The Supreme Court has refused to stay an Allahabad high court order threatening to initiate contempt of court proceedings against top officials of the UP government for not implementing the court’s earlier order, reinstating police constables recruited during the previous political regime. That order had directed the government to distinguish between “genuine” recruits and those appointed through irregular means. The high court held the view that all 20,000 constables could hardly have been appointed illegally. The government stand was that since the recruitment process was vitiated, it was not necessary to segregate the candidates for appointments — and that that would have been a difficult exercise in practice.

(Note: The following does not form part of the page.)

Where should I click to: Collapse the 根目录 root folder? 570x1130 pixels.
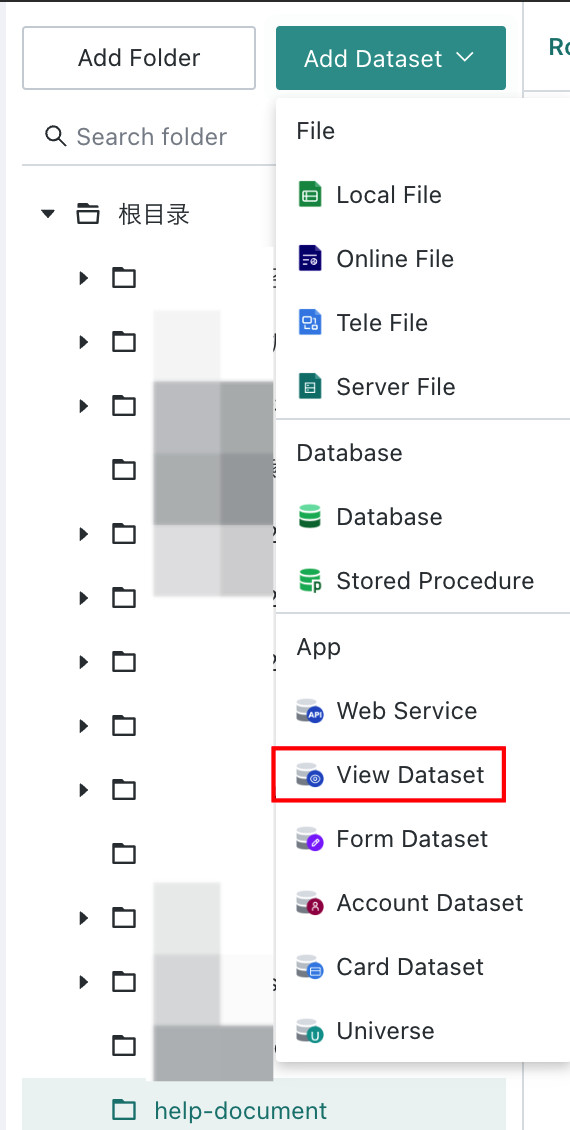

It is a fact that large-scale corruption and irregularities in the recruitment of constables had come to light in UP, exposing gross political interference in the recruitment of subordinate police staff. Indeed irregularities and corruption in the recruitment of police constables have assumed scandalous dimensions not only in UP but in quite a few other north Indian states and become a blot on police administration. In UP, 22,000 policemen were recruited in the Samajwadi Party’s tenure between 2004 and 2006. Irregularities included the flouting of established recruitment procedures, the waiver of police verification in order to recruit people with criminal records, the forgery of examination papers and caste certificates and changing of laid-down criteria for selection.
Constables matter. They constitute nearly 80 per cent of the police force. They have maximum visibility today and no longer play the predominantly mechanical role assigned by the Police Commission 1902. Constables have to apply their minds, exercise their judgment, persuade, appeal and enforce the law. The constabulary are the cutting edge of police administration, and their behaviour impacts the public mind.